▸ Entries shown:
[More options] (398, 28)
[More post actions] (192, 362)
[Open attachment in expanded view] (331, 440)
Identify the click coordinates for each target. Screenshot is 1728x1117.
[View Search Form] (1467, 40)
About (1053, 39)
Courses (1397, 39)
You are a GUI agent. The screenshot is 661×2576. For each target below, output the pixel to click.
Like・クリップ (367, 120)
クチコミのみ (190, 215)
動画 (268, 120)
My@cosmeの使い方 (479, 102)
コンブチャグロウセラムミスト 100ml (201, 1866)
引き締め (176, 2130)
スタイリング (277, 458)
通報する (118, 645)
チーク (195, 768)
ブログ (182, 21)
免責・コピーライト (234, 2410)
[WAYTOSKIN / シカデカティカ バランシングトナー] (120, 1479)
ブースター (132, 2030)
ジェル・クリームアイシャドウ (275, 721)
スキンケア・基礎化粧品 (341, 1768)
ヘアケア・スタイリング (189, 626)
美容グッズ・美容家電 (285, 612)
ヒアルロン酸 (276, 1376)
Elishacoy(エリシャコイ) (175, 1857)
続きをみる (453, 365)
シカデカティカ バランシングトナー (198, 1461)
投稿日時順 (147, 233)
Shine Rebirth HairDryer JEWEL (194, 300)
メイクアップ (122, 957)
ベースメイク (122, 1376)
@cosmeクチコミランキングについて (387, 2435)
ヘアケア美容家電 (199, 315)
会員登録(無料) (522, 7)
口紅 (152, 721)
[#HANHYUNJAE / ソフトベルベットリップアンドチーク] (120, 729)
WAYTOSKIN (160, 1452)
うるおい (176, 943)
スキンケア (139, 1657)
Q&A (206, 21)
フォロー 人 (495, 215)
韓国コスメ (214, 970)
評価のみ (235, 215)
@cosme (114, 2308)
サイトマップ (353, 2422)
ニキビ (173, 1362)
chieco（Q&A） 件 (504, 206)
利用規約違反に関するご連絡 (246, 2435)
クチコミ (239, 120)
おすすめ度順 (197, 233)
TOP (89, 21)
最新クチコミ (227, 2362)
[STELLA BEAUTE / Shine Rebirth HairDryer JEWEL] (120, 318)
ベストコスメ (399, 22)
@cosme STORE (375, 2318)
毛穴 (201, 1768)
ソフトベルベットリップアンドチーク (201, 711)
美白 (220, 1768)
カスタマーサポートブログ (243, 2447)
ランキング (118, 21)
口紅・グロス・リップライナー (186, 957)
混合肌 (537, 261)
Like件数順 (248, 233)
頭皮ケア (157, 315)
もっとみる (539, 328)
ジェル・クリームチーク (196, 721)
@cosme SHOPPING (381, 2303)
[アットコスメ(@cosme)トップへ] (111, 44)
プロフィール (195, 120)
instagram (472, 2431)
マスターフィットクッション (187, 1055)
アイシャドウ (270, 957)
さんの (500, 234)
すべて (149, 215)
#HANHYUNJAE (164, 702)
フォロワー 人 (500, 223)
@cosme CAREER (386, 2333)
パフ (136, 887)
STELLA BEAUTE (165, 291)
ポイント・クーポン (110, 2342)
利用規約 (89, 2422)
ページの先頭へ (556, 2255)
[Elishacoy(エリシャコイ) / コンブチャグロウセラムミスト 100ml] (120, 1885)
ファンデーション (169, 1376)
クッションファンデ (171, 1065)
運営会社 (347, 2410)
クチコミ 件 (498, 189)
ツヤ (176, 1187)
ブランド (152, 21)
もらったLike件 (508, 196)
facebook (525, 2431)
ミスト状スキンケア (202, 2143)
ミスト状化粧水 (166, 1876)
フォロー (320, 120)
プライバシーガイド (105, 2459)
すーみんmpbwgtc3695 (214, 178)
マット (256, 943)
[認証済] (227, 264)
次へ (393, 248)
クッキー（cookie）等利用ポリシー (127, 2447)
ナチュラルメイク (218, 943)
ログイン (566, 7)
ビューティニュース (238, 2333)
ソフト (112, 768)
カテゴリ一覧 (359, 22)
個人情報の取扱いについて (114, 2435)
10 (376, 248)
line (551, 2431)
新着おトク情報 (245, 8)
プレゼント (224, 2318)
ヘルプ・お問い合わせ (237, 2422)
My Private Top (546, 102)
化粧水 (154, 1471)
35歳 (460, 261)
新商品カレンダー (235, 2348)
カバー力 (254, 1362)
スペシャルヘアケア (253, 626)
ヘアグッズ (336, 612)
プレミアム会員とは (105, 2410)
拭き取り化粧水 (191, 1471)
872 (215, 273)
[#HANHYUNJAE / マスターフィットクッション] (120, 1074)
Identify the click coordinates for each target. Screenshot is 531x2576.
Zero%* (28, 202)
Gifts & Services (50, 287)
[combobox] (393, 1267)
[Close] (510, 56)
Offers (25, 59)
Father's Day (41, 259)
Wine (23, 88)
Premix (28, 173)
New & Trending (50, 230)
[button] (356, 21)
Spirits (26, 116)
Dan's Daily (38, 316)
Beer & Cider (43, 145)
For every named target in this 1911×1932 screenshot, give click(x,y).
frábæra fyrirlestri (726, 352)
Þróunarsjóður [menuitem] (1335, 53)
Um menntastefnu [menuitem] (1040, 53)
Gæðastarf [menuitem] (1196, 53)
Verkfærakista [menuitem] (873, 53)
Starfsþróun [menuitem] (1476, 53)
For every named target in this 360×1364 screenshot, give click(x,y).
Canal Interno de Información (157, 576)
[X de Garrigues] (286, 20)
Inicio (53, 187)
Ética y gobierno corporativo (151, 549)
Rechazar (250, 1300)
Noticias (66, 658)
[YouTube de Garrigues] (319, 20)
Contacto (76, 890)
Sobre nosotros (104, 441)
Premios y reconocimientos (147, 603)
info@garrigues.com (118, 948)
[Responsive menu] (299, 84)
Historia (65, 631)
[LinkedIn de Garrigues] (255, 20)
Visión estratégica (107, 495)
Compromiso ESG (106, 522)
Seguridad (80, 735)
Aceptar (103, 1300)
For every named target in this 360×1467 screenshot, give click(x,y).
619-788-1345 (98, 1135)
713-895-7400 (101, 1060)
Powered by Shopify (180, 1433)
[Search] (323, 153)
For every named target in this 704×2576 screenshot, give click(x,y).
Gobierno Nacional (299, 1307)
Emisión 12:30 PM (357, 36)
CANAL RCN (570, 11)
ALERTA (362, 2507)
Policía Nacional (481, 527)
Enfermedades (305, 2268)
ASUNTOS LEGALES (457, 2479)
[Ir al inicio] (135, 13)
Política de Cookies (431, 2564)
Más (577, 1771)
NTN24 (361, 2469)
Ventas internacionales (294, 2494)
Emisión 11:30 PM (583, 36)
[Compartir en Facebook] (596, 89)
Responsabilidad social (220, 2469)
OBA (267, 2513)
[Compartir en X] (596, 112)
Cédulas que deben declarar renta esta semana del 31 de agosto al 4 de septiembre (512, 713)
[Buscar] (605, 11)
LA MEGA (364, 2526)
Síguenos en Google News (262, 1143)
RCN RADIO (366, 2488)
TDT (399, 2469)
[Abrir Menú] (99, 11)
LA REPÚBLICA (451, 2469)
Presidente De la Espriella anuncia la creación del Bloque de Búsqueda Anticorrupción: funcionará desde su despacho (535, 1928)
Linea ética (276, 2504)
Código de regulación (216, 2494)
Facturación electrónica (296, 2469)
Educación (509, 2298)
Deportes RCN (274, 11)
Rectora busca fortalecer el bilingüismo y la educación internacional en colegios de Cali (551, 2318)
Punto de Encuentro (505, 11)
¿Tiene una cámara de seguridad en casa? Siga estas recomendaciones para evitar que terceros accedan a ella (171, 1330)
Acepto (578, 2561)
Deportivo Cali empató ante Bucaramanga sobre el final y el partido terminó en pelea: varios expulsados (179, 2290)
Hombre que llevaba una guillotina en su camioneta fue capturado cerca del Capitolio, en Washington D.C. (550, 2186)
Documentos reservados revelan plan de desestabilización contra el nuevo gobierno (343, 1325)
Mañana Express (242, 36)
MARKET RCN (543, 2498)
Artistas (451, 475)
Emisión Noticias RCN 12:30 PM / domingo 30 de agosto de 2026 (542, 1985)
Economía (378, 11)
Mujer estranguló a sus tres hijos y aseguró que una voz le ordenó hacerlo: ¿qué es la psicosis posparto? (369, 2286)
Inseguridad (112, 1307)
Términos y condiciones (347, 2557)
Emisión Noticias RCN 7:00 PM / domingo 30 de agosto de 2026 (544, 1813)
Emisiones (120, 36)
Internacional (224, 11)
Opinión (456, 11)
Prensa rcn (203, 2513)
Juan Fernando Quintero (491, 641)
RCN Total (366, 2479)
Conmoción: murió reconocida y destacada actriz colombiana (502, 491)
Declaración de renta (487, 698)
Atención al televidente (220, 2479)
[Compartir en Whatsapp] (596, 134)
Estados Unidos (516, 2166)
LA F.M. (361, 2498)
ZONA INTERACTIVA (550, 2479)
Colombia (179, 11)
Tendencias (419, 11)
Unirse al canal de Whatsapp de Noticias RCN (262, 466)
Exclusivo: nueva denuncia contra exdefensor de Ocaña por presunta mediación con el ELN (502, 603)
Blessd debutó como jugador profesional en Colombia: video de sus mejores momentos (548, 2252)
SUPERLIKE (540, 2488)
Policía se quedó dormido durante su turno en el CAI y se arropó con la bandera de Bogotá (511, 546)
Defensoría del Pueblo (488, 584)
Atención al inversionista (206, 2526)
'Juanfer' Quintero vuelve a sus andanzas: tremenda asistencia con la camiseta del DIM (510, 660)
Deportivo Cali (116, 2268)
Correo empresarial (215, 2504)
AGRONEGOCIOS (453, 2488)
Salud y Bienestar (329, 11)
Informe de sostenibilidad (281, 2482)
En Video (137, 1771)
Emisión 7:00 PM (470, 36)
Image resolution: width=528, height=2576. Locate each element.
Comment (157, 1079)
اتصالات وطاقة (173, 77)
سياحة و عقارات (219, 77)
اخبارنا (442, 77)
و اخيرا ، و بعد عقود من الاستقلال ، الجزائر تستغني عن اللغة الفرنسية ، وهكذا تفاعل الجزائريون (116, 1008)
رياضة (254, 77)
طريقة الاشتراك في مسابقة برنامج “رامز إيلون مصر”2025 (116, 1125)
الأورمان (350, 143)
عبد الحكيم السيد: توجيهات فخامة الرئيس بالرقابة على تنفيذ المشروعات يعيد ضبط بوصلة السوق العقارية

▸ Exercise directions: The lines above from the one containing "Emisión Noticias RCN 12:30" through the one containing "Salud y Bienestar (329, 11)" are to be set down exactly, and no others.

▸ Exercise output:
Emisión Noticias RCN 12:30 PM / domingo 30 de agosto de 2026 (542, 1985)
Economía (378, 11)
Mujer estranguló a sus tres hijos y aseguró que una voz le ordenó hacerlo: ¿qué es la psicosis posparto? (369, 2286)
Inseguridad (112, 1307)
Términos y condiciones (347, 2557)
Emisión Noticias RCN 7:00 PM / domingo 30 de agosto de 2026 (544, 1813)
Emisiones (120, 36)
Internacional (224, 11)
Opinión (456, 11)
Prensa rcn (203, 2513)
Juan Fernando Quintero (491, 641)
RCN Total (366, 2479)
Conmoción: murió reconocida y destacada actriz colombiana (502, 491)
Declaración de renta (487, 698)
Atención al televidente (220, 2479)
[Compartir en Whatsapp] (596, 134)
Estados Unidos (516, 2166)
LA F.M. (361, 2498)
ZONA INTERACTIVA (550, 2479)
Colombia (179, 11)
Tendencias (419, 11)
Unirse al canal de Whatsapp de Noticias RCN (262, 466)
Exclusivo: nueva denuncia contra exdefensor de Ocaña por presunta mediación con el ELN (502, 603)
Blessd debutó como jugador profesional en Colombia: video de sus mejores momentos (548, 2252)
SUPERLIKE (540, 2488)
Policía se quedó dormido durante su turno en el CAI y se arropó con la bandera de Bogotá (511, 546)
Defensoría del Pueblo (488, 584)
Atención al inversionista (206, 2526)
'Juanfer' Quintero vuelve a sus andanzas: tremenda asistencia con la camiseta del DIM (510, 660)
Deportivo Cali (116, 2268)
Correo empresarial (215, 2504)
AGRONEGOCIOS (453, 2488)
Salud y Bienestar (329, 11)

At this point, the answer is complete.